A human pair would be challenging the decisions I made, while the AI blissfully did whatever I asked for

I started with some goals. Did I meet them? Not completely. I certainly was able to quickly make things happen without having to know anything. I continued to feel empowered to blaze forward, adding features, though ultimately I lost most of the time I saved by tinkering with the math-y bugs.

I’m sad to admit that I did turn to the docs and even Stack Overflow, though often those instances verified what the AI had suggested but I had initially doubted. I did find it very helpful to be able to look up what I needed in the docs, but being able to go in with existing code gave me a much better context to understand and apply what I looked up, and I was able to improve what I asked the AI for.
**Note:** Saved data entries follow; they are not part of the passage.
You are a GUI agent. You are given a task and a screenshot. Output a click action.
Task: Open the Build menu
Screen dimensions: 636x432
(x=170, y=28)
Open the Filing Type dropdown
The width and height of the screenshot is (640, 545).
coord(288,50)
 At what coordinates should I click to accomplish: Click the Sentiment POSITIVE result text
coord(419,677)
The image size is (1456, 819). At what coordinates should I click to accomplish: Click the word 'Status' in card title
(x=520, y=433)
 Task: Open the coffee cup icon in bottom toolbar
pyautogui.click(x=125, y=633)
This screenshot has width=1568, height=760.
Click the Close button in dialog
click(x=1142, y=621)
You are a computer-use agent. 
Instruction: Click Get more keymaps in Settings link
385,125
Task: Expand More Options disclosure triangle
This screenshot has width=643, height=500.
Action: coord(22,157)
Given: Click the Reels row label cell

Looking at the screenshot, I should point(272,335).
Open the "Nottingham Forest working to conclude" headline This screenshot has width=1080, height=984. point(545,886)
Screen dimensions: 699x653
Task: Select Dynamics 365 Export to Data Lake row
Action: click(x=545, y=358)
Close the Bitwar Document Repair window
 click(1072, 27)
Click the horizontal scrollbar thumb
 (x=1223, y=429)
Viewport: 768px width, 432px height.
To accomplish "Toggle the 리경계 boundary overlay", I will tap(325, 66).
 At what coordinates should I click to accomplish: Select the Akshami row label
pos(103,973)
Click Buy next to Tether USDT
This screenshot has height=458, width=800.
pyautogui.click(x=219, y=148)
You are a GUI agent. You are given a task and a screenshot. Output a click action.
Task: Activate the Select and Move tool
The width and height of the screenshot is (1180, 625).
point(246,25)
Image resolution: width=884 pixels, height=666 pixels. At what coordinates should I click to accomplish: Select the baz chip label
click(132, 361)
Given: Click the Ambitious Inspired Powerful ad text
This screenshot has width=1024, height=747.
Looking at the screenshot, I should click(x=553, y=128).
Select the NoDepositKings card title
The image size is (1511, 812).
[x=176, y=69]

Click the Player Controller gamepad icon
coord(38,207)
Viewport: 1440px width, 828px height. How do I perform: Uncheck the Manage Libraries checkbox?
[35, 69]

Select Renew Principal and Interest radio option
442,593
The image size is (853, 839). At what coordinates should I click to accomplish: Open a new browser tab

The biggest difference in expectations was how much I drew on my own experience throughout the process. While I think that AI is fantastic for coders just starting out, it can be a very powerful tool for programmers with plenty of experience under their belts, and it becomes less of a magical code genie, and more of a magic wand to wield to shape your domain.

The final question is: will AI coding assistants change the way I work from now on?

The answer is absolutely yes. Since this experiment, I’ve been using AI in multiple effective ways professionally, and I plan to continue using it personally too in every new project going forward. If you haven’t tried an AI coding pair yet, I recommend giving it a shot, and if you have similar or different experiences, I’m curious to hear about them.